-- Begin The records --

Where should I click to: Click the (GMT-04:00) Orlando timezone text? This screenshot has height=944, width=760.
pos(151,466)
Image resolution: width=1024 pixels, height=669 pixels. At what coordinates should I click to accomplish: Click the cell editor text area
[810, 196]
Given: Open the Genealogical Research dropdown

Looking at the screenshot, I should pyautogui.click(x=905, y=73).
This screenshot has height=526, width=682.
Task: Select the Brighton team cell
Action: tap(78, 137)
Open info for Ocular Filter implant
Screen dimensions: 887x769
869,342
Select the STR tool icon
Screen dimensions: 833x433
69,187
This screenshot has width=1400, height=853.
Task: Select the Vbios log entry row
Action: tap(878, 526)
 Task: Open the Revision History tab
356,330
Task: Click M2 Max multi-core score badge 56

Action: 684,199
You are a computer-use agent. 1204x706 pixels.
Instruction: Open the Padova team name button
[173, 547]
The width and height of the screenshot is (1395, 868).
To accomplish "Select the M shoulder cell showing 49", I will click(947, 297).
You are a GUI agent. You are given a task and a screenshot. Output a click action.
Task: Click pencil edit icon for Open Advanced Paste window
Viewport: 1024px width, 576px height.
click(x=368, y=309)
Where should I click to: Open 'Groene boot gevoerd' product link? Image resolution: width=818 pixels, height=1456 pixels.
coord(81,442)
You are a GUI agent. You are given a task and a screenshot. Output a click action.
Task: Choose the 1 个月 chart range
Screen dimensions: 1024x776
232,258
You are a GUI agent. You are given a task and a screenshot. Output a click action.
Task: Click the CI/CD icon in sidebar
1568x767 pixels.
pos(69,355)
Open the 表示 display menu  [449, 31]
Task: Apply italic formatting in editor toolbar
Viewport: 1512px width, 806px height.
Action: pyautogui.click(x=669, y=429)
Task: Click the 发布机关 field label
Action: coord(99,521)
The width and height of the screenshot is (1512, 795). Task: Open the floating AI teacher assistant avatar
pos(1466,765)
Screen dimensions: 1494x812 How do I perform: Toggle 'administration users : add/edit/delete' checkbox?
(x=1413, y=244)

-- End The records --

◆ **Exercise aim**
Identify every line of the listing above that contains the word "accomplish", and copy each one. Matching is case-sensitive.

◆ **Result for this task**
Image resolution: width=1024 pixels, height=669 pixels. At what coordinates should I click to accomplish: Click the cell editor text area
To accomplish "Select the M shoulder cell showing 49", I will click(947, 297).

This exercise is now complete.